WEINER Lawrence
LAWRENCE WEINER
PARADIGMS SUITABLE FOR DAILY USE
suite de 2 affiches imprimées en sérigraphie par Air Gallery, Londres, 1986
publiée à l'occasion de l'exposition "Works from the Lawrence Weiner Poster Archive of the Nova Scotia College of Art and Design 1965-1986" du 23 avril au 18 mai 1986
texte de Rudi Fuchs, avril 1986
imprimées en sérigraphie noir et rose et noir et jaune sur papier kraft
les deux affiches sont pliées en 4, accompagnées d'un feuillet texte de Rudi Fuchs, réunis sous une enveloppe kraft imprimée en noir fermée par une attache parisienne
format affiches : 59,7 x 14,5 cm
format enveloppe : 22,8 x 32 cm
"The guerrilla fighter tells of Commander Che Guevara and General Giap, living off the land, moving amongst the peasants, in the field. In something like the same bold spirit of infiltration, the art of Lawrence Weiner has no definitive or preferred form of its own; the key lies in its content- no structuralism here -in what the isolated 'sentence' actually says.
Language is a true and mobile medium of adaptation and infiltration, nuance and shift— more so because the single word or simple sentence has no physical aesthetic. The word 'stone' just means stone, generically, whereas the image of stone comprises the representation of a particular stone, and is therefore, the product of choice, the preferred image... but I have no wish to be didactic!
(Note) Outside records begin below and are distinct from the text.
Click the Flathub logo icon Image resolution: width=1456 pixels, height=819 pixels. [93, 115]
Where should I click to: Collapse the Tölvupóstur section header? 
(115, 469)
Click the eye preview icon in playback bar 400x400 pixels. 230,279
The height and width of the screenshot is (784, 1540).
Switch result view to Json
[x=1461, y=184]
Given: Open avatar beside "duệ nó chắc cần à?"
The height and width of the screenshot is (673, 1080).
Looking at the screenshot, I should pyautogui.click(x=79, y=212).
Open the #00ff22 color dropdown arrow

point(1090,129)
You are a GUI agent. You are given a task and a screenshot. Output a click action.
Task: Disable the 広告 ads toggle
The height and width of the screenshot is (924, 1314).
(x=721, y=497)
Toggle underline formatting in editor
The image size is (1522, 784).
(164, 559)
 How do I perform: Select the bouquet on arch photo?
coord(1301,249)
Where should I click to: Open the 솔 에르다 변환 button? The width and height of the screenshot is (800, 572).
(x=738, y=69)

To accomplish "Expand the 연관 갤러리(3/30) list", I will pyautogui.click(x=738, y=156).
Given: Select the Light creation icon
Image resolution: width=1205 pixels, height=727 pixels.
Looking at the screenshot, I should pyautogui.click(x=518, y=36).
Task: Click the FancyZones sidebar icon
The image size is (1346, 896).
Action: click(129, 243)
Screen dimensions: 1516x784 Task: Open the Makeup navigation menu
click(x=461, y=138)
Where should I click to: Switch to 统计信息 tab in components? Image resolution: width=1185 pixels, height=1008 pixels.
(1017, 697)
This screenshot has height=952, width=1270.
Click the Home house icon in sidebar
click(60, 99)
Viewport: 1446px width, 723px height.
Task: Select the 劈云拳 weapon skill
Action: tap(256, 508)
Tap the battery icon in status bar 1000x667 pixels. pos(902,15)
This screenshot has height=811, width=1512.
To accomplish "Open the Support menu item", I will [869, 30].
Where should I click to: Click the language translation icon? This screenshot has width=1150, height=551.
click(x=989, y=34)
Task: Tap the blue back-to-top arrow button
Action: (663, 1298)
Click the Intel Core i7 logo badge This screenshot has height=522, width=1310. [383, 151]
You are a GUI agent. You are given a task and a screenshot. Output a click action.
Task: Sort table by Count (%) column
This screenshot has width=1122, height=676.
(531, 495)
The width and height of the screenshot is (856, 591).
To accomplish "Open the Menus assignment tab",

The point of the matter is that, like the guerrilla, Lawrence Weiner's art is practical about matters of form, about the conditions in the field. Taking on a chameleon form his work can slip into and sustain its presence within the changing consciousness of a culture. Unlike the single painting, no single work of Weiner's seeks to ascertain the simple, personal form. It is in my view, important that art works retain in this way, their maximum discursive power and stay as vital arguments in a society which consumes art works as objects of desire. It is in this respect that I consider Lawrence Weiner to be one of the great artists of our time, sensitive to its mood and character, and reflecting it without reportage —eminently contemporary, and therefore, historically relevant to the highest degree."